Stated goal. Rewrite all of the entries, replacing every "GUI agent" with "interface agent" and leaving everything else unchanged.

□ □ □ □ □

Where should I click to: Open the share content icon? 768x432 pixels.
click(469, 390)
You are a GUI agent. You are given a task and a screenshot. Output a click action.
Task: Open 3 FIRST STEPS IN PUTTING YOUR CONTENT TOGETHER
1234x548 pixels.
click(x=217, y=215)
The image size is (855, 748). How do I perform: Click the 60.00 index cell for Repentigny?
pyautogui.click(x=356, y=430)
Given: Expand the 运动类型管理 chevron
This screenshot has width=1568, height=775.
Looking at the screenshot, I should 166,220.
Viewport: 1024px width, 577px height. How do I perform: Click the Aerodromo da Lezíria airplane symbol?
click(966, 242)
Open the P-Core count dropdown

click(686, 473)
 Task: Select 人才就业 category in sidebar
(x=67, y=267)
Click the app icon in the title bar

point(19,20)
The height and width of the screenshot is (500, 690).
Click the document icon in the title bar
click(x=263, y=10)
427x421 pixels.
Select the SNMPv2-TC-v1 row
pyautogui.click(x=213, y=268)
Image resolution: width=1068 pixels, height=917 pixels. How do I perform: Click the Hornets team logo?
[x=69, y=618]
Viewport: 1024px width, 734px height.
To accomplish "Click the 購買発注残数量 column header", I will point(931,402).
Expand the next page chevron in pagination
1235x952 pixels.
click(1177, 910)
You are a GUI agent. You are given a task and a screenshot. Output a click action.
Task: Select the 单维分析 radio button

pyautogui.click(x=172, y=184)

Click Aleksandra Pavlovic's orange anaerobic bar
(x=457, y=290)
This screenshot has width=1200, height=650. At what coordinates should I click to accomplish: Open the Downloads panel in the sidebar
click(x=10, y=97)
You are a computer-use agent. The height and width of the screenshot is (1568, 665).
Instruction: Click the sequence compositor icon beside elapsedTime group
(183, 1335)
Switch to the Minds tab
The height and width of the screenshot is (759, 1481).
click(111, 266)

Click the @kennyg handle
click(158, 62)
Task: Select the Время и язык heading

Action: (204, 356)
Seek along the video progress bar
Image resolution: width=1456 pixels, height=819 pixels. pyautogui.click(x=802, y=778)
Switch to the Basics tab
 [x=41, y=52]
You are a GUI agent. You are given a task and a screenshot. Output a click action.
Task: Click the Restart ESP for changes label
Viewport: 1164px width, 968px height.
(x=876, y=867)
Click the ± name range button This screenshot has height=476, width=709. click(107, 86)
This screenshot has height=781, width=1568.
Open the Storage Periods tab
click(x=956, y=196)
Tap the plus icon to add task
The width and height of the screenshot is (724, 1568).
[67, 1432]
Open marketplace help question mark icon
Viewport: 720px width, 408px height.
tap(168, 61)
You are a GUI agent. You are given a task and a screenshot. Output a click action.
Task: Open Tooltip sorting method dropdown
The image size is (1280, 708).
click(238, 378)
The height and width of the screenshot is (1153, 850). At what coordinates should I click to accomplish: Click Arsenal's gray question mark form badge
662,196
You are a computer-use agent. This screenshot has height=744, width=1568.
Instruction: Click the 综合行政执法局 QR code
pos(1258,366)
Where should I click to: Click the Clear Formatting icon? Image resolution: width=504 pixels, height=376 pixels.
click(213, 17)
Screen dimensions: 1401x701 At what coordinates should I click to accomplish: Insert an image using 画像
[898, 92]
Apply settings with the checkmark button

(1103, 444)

□ □ □ □ □

Answer below.
Where should I click to: Open the share content icon? 768x432 pixels.
click(469, 390)
You are a interface agent. You are given a task and a screenshot. Output a click action.
Task: Open 3 FIRST STEPS IN PUTTING YOUR CONTENT TOGETHER
1234x548 pixels.
click(x=217, y=215)
The image size is (855, 748). How do I perform: Click the 60.00 index cell for Repentigny?
pyautogui.click(x=356, y=430)
Given: Expand the 运动类型管理 chevron
This screenshot has width=1568, height=775.
Looking at the screenshot, I should 166,220.
Viewport: 1024px width, 577px height. How do I perform: Click the Aerodromo da Lezíria airplane symbol?
click(966, 242)
Open the P-Core count dropdown

click(686, 473)
 Task: Select 人才就业 category in sidebar
(x=67, y=267)
Click the app icon in the title bar

point(19,20)
The height and width of the screenshot is (500, 690).
Click the document icon in the title bar
click(x=263, y=10)
427x421 pixels.
Select the SNMPv2-TC-v1 row
pyautogui.click(x=213, y=268)
Image resolution: width=1068 pixels, height=917 pixels. How do I perform: Click the Hornets team logo?
[x=69, y=618]
Viewport: 1024px width, 734px height.
To accomplish "Click the 購買発注残数量 column header", I will point(931,402).
Expand the next page chevron in pagination
1235x952 pixels.
click(1177, 910)
You are a interface agent. You are given a task and a screenshot. Output a click action.
Task: Select the 单维分析 radio button

pyautogui.click(x=172, y=184)

Click Aleksandra Pavlovic's orange anaerobic bar
(x=457, y=290)
This screenshot has width=1200, height=650. At what coordinates should I click to accomplish: Open the Downloads panel in the sidebar
click(x=10, y=97)
You are a computer-use agent. The height and width of the screenshot is (1568, 665).
Instruction: Click the sequence compositor icon beside elapsedTime group
(183, 1335)
Switch to the Minds tab
The height and width of the screenshot is (759, 1481).
click(111, 266)

Click the @kennyg handle
click(158, 62)
Task: Select the Время и язык heading

Action: (204, 356)
Seek along the video progress bar
Image resolution: width=1456 pixels, height=819 pixels. pyautogui.click(x=802, y=778)
Switch to the Basics tab
 [x=41, y=52]
You are a interface agent. You are given a task and a screenshot. Output a click action.
Task: Click the Restart ESP for changes label
Viewport: 1164px width, 968px height.
(x=876, y=867)
Click the ± name range button This screenshot has height=476, width=709. click(107, 86)
This screenshot has height=781, width=1568.
Open the Storage Periods tab
click(x=956, y=196)
Tap the plus icon to add task
The width and height of the screenshot is (724, 1568).
[67, 1432]
Open marketplace help question mark icon
Viewport: 720px width, 408px height.
tap(168, 61)
You are a interface agent. You are given a task and a screenshot. Output a click action.
Task: Open Tooltip sorting method dropdown
The image size is (1280, 708).
click(238, 378)
The height and width of the screenshot is (1153, 850). At what coordinates should I click to accomplish: Click Arsenal's gray question mark form badge
662,196
You are a computer-use agent. This screenshot has height=744, width=1568.
Instruction: Click the 综合行政执法局 QR code
pos(1258,366)
Where should I click to: Click the Clear Formatting icon? Image resolution: width=504 pixels, height=376 pixels.
click(213, 17)
Screen dimensions: 1401x701 At what coordinates should I click to accomplish: Insert an image using 画像
[898, 92]
Apply settings with the checkmark button

(1103, 444)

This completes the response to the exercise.